◆ Required work
Copy out lines with the word "computer" from the material that follows.

★ ★ ★ ★

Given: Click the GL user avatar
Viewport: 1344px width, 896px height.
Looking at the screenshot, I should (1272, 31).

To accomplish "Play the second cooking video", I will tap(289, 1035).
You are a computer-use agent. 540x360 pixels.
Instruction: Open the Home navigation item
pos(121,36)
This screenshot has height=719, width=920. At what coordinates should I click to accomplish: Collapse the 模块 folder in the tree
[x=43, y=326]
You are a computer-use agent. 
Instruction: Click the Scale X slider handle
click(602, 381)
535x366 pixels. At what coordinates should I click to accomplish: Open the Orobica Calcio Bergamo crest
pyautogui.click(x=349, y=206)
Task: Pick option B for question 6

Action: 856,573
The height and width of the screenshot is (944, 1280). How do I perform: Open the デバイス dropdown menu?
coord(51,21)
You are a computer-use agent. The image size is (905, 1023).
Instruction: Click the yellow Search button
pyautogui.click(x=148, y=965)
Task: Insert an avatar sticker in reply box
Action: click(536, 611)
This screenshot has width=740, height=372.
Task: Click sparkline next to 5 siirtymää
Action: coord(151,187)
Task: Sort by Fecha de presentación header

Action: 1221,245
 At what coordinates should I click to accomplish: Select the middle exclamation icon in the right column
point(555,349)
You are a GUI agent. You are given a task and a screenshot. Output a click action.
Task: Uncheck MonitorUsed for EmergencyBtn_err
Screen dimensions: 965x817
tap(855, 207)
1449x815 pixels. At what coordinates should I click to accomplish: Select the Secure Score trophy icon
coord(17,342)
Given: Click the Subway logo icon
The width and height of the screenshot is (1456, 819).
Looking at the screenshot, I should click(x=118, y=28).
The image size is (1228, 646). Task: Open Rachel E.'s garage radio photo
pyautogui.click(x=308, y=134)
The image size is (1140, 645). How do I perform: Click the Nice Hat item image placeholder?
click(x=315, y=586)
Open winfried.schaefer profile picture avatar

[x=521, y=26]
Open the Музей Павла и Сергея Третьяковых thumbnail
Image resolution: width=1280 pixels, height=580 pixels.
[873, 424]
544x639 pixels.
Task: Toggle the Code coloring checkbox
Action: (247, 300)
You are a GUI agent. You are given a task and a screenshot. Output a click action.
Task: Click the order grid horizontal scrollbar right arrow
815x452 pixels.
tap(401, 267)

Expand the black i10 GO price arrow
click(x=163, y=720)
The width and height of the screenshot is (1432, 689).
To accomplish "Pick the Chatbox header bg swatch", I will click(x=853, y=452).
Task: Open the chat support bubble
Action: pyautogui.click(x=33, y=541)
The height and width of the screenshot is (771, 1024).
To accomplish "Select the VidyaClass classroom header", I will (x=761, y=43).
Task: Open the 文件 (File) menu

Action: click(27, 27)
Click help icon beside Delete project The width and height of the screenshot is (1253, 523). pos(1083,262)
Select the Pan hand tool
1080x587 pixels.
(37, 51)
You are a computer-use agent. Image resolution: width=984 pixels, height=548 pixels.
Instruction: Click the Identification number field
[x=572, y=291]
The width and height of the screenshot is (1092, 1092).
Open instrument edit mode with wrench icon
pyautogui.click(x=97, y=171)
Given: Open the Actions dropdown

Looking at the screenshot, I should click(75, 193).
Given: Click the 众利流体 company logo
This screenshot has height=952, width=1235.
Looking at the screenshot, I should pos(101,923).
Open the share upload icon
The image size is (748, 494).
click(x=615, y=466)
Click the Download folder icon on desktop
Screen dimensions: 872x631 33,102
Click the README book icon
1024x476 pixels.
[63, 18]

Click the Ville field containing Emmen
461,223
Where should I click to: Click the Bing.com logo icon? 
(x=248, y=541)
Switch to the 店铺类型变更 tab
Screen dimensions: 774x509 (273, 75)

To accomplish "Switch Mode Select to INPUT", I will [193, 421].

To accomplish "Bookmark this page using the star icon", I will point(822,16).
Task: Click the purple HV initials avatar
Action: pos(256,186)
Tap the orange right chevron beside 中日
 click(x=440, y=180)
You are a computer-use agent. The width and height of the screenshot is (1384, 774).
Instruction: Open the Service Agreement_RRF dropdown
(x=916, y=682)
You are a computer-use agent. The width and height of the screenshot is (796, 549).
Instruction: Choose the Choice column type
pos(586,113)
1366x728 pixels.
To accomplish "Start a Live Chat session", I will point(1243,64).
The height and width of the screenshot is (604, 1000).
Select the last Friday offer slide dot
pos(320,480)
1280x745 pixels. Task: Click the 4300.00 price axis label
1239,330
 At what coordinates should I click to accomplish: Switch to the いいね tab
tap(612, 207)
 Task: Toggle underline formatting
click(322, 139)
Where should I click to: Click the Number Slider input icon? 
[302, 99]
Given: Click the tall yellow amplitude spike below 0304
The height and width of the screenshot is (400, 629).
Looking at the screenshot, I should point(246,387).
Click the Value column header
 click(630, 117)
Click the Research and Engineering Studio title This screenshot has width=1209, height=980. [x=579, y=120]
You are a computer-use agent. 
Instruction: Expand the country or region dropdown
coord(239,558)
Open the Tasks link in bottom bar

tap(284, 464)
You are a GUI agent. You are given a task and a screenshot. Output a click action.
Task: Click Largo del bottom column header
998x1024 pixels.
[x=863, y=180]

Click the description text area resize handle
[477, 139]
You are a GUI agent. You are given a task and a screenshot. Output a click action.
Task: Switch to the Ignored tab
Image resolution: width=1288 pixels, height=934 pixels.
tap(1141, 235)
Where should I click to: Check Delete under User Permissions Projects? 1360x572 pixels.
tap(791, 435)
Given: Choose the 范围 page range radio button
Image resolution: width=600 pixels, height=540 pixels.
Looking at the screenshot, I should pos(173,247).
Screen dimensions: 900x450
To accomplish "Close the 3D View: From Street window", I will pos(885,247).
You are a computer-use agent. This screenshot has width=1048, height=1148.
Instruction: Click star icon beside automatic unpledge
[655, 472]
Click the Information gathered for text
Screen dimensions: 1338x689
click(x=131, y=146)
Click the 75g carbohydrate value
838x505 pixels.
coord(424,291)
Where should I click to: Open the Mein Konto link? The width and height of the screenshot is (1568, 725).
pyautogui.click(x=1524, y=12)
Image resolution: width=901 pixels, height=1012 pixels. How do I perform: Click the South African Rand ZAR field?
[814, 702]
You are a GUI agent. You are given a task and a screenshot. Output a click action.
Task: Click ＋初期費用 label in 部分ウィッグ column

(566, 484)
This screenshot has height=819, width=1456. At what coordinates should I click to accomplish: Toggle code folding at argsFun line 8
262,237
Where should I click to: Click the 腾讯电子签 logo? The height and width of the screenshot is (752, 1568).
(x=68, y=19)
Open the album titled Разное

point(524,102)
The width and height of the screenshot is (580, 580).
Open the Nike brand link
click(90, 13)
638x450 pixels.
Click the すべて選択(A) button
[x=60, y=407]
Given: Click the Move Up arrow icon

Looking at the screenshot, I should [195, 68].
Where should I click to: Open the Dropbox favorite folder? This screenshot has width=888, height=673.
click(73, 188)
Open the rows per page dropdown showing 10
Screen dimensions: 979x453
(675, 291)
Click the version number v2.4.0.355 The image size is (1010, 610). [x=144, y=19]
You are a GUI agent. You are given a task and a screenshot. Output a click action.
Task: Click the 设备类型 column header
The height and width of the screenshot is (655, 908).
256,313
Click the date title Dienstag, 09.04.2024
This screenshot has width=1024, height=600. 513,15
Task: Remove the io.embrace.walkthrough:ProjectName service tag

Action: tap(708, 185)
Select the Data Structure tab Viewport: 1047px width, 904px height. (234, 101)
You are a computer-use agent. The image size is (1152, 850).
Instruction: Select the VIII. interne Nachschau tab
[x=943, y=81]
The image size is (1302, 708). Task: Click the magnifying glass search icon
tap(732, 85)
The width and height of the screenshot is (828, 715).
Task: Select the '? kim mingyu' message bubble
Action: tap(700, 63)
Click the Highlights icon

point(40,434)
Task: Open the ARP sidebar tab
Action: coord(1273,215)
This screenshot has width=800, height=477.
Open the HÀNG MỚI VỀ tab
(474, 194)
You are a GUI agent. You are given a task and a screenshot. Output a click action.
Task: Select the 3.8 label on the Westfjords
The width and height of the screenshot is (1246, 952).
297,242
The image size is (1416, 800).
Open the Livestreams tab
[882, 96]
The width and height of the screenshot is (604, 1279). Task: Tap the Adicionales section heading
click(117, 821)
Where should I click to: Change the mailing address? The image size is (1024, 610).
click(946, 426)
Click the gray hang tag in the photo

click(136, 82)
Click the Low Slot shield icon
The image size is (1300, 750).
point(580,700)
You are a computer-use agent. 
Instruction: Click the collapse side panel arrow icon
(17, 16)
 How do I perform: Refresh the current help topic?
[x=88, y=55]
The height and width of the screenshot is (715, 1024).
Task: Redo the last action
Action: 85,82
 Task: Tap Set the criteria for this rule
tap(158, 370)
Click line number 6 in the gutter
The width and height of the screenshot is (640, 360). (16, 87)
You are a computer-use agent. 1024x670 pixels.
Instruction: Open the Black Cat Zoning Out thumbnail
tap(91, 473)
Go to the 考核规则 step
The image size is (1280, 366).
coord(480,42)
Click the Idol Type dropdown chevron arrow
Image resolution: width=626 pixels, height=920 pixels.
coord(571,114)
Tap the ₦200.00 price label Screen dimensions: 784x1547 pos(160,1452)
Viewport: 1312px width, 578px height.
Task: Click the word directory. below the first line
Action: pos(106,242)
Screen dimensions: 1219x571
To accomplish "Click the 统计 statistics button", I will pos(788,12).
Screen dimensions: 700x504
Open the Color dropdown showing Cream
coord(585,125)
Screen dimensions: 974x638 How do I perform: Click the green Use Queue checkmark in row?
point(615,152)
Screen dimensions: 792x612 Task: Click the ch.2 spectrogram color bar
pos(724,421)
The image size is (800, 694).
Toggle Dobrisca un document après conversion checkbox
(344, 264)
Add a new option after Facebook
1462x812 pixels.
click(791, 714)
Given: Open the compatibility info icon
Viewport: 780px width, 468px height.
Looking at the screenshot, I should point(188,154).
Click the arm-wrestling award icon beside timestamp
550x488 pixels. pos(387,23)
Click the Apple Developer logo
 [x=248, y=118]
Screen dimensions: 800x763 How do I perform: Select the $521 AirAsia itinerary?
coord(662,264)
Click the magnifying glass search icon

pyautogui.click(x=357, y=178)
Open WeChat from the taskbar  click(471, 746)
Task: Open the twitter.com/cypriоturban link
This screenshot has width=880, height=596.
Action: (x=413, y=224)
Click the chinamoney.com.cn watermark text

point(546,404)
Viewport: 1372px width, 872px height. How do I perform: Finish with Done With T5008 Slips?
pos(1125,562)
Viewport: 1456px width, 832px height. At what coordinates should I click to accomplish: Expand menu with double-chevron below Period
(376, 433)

★ ★ ★ ★

◆ Answer
You are a computer-use agent. 540x360 pixels.
You are a computer-use agent. 
You are a computer-use agent. The image size is (905, 1023).
You are a computer-use agent. Image resolution: width=984 pixels, height=548 pixels.
You are a computer-use agent. The width and height of the screenshot is (1384, 774).
You are a computer-use agent. The width and height of the screenshot is (796, 549).
You are a computer-use agent. 
You are a computer-use agent. This screenshot has width=1048, height=1148.
You are a computer-use agent. The image size is (1152, 850).
You are a computer-use agent. 
You are a computer-use agent. 1024x670 pixels.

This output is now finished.